La Procura e i Carabinieri hanno svelato i dettagli, sorprendenti, delle indagini che hanno portato all'arresto di Alex Maggio, l'uomo che ha ucciso Maria Angela Granomelli. Gli investigatori: "Era senza soldi, voleva rapinarla"

E’ stato un cagnolino dalle orecchie abnormi a mettere sulla giusta strada gli investigatori che hanno lavorato al caso dell’assassinio di Maria Angela Granomelli, la gioielliera di Saronno uccisa lo scorso 3 agosto nel suo negozio di corso Italia "Il dono di Tiffany". Si tratta del cane della compagna di Alex Maggio, il 32enne reo confesso dell’efferato delitto arrestato la sera del 28 agosto in un appartamento di Bollate. Non è secondario il ruolo avuto dall’animale, secondo quanto ricostruito oggi dal Maggiore Massimiliano Corsano che ha lavorato incessantemente al caso per 25 giorni, insieme agli uomini del Nucleo Investigativo dei Carabinieri di Varese, a quelli del Ros, ai militari del Ris e ai colleghi del comando di Saronno in collaborazione con la polizia giudiziaria della Procura della Repubblica e del sostituto procuratore Nadia Calcaterra. Gli uomini dell’Arma appostati nei giardini intorno alla casa della compagna di Alex Maggio stavano aspettando proprio che la sua padrona lo portasse a fare una passeggiata per avere la conferma dell’abitazione nella quale si nascondeva il killer. Ma partiamo dall’inizio.

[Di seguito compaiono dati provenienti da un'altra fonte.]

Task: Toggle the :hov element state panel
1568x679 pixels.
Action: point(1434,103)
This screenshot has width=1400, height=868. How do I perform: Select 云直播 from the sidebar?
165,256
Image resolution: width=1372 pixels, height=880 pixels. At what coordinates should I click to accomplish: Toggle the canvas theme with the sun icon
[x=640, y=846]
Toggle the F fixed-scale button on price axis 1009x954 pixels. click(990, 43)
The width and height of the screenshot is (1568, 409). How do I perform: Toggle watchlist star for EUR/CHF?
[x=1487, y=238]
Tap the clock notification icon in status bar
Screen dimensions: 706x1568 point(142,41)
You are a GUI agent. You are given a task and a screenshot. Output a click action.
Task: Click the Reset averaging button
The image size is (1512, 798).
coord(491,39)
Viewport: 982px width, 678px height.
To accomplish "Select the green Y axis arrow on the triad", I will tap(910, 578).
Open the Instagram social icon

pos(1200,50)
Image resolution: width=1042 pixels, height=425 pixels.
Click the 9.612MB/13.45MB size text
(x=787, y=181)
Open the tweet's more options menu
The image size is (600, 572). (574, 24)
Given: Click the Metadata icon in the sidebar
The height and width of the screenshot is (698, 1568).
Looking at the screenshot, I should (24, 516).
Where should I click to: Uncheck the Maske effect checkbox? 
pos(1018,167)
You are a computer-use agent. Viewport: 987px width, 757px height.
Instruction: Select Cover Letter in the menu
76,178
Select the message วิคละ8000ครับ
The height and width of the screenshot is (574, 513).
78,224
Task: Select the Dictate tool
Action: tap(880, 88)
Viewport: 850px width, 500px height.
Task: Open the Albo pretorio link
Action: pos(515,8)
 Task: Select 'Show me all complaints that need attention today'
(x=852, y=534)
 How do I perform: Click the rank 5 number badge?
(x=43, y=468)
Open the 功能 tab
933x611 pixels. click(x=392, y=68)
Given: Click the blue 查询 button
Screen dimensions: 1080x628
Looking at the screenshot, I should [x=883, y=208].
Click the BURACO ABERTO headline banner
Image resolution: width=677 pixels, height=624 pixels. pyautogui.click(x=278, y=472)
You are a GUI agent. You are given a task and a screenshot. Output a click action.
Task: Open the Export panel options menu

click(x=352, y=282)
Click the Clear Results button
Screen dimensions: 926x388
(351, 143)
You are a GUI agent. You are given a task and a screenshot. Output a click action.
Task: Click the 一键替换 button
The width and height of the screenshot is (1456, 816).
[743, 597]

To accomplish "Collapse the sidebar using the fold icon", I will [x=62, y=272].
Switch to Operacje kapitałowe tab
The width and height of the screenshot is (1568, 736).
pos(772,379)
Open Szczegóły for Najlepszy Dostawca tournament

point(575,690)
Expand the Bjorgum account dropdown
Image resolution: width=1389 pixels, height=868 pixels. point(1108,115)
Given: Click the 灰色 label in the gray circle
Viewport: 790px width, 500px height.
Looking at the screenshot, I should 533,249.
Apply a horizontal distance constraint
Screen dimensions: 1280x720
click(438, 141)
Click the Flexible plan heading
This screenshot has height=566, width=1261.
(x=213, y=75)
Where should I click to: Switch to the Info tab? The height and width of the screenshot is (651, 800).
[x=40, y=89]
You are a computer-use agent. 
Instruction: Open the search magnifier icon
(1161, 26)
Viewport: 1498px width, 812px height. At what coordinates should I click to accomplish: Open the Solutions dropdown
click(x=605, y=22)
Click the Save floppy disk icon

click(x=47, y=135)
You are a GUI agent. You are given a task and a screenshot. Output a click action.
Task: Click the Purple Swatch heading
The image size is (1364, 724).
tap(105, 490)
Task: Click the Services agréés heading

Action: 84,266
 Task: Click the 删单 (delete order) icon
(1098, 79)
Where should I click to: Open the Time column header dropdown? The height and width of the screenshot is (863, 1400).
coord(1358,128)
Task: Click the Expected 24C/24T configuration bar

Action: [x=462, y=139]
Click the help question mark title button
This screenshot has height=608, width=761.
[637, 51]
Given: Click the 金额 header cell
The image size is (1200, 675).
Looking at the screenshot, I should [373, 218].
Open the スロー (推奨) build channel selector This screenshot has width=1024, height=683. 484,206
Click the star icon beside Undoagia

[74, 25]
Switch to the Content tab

La situazione che si è presentata davanti agli inquirenti il 3 agosto si è dimostrata subito alquanto complessa. Dal momento in cui l’assassino ha lasciato la gioielliera a terra, ancora rantolante, a quando sono intervenuti i carabinieri erano passate ben tre ore.  Gli inquirenti, infatti, avevano nelle mani il video registrato dall’unica telecamera di sorveglianza all’interno del locale che ha permesso di avere, più che un volto da cercare, una fisionomia da scoprire. La scarsa qualità delle immagini estrapolate, infatti, rendeva il volto dell’assassino difficilmente riconoscibile.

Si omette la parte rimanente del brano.